Personalmente, mi piace molto il coinvolgimento emozionale che regalano i giochi in cui si impersonano soldati ‘normali’. Però, conscio del taglio hollywoodiano ed eroico tipico di COD, non posso che valutare positivamente la decisione di Treyarch: se dobbiamo vivere dei combattimenti estremamente spettacolari più che drammatici, se dobbiamo impersonare soldati capaci di rovesciare la sorte di intere guerre da soli, meglio partire dal presupposto di essere truppe d’elite.
Per quando riguarda la trama, si può tranquillamente affermare che Black Ops racconta una delle migliori storie viste nello scarno settore narrativo degli shooter. Tutto comincerà con il nostro principale alter ego virtuale – Alex Mason – prigioniero, torturato e interrogato. Le risposte che l’agente speciale fornirà al suo misterioso carnefice origineranno i flashback che costituiscono le missioni di gioco e che, progressivamente, andranno a chiarire i fumosi contorni della vicenda. Il tutto – pur non facendo gridare al miracolo in termini di originalità – funziona bene: mantiene alta l’adrenalina e la curiosità, regalando anche qualche piacevole colpo di scena. Molto gratificanti, nel corso dell’avventura, sono gli incroci con fatti reali e personaggi celebri, che danno un tocco di maggiore credibilità alla storyline.
Il gioco vero e proprio poco si discosta da quanto la serie di Call of Duty ci ha abituato a mettere su disco. Infatti affronteremo continue fasi di run & gun, inframmezzate da qualche diversivo (sessioni molto molto semplici di guida di veicoli, sessioni di fuoco da postazioni fisse, sessioni di infiltramento stealth – che restano sempre la parte più emozionante del gioco -).

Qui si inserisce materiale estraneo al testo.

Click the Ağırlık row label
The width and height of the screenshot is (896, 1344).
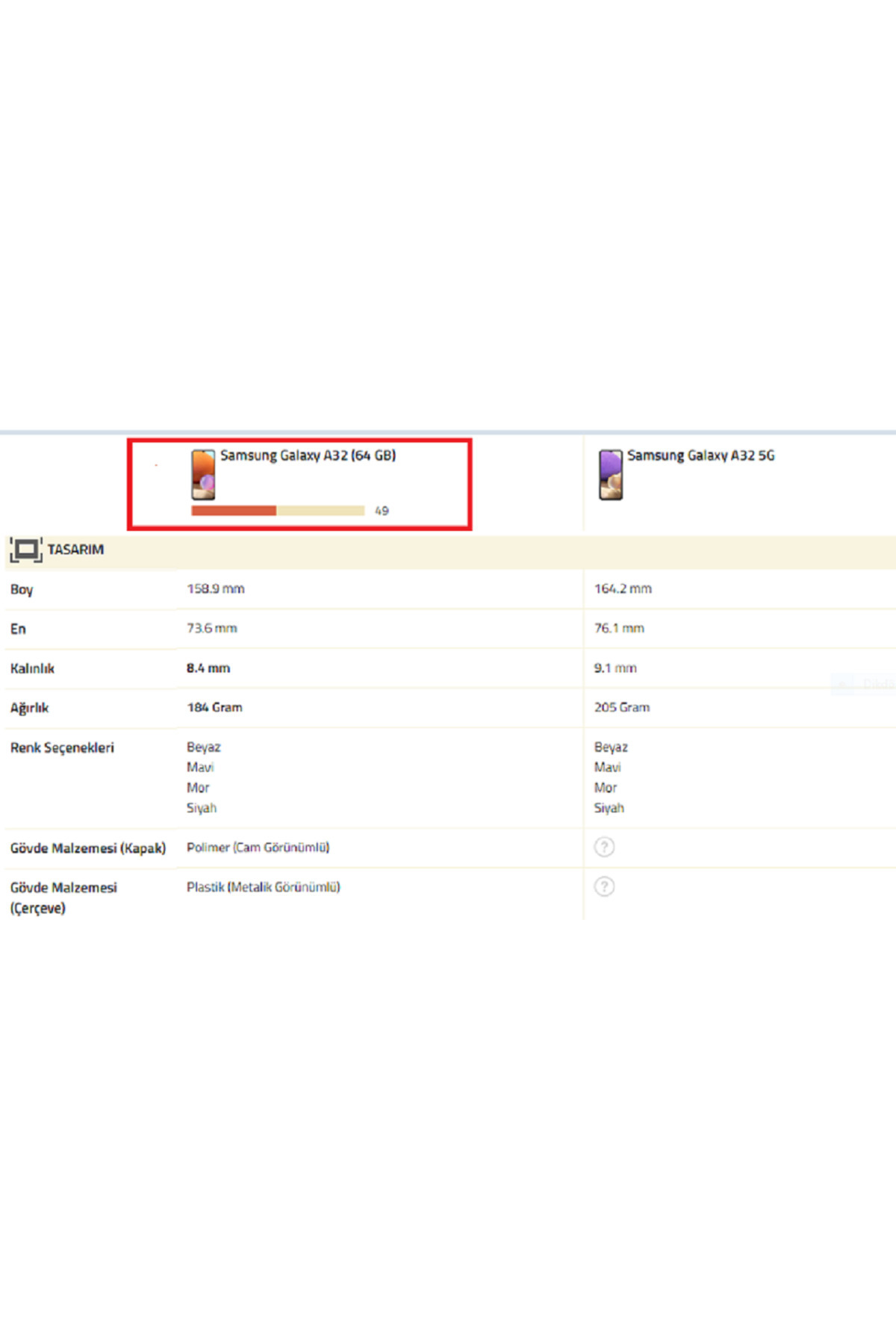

Come al solito, tutto il cuore di COD è costituito da una serie di combattimenti resi estremamente spettacolari dal ripetersi di eventi improvvisi e devastanti. Eventi ovviamente scriptati. Negli scontri a fuoco non si nota nessuna apprezzabile novità (niente uso dinamico di coperture, niente movimenti tattici, niente coordinamento o gestione dei compagni, niente percorsi alternativi): di fatto sarete costretti a proseguire secondo l’itinerario stabilito per voi dal gioco, falciando soldati nemici, senza avvalervi di nessuna apprezzabile interazione coi compagni (l’IA dei nostri alleati è davvero bassa. Un notevole passo indietro rispetto a quanto offre l’ultimo Medal of Honor, per esempio), in attesa del prossimo colpo di scena scriptato o della prossima sessione di combattimento.

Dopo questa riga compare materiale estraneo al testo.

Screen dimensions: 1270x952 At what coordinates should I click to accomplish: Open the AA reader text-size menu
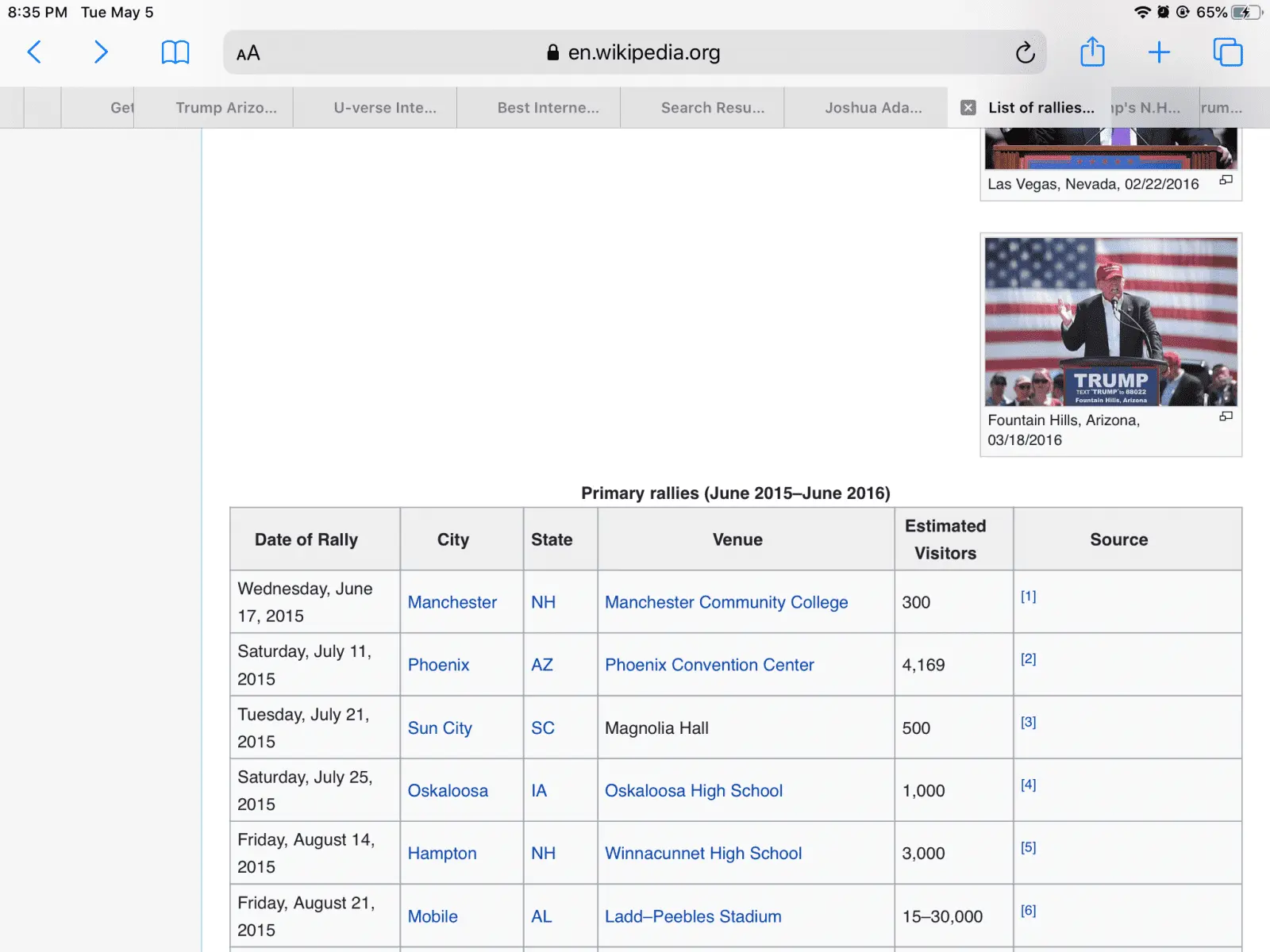pyautogui.click(x=248, y=53)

Anche il comportamento dei nemici, pur non arrivando all'ottusità dei Talebani visti in Medal of Honor, non fa certo gridare al miracolo. Perchè COD non si riduca a un'innocua gita armi in mano, andrà comunque giocato a livelli di difficoltà molto alti. E, purtroppo, anche in questo caso non saremo messi in difficoltà da un atteggiamento più abile dei nemici: semplicemente sarà la nostra resistenza ai danni a crollare clamorosamente.

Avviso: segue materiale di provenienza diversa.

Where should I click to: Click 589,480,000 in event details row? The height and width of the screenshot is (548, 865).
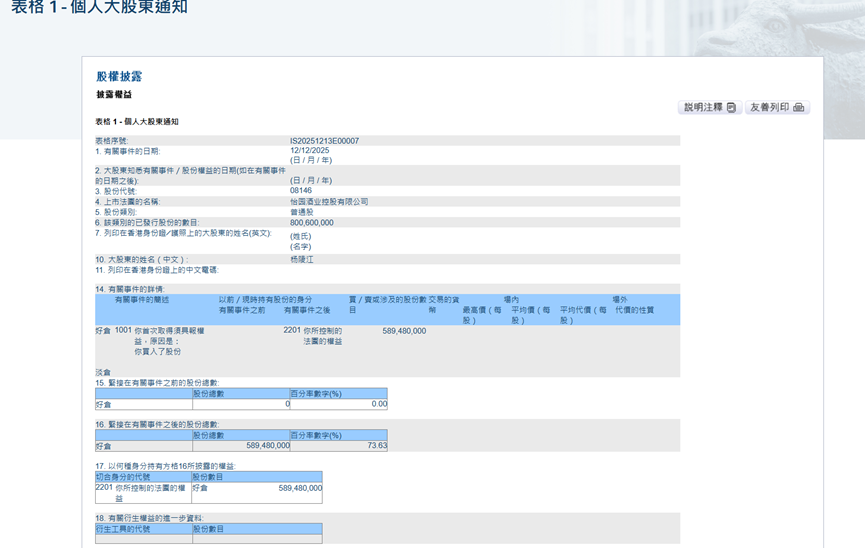click(404, 331)
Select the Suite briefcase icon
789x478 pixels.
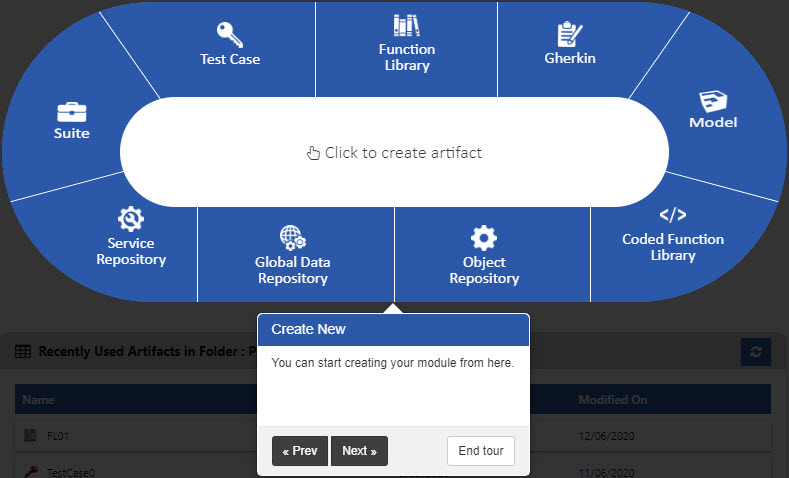(72, 111)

Insomma: COD - Black Ops, in single player, conferma quanto la saga ha sempre offerto (spettacolarità, adrenalina, frenesia, realizzazione tecnica rimarcabile), aggiunge una trama degna di nota, ma non lima nessuno dei difetti storici della serie (brevità, linearitá rigidissima, IA di contorno poco evolute, realismo e tatticismo assenti).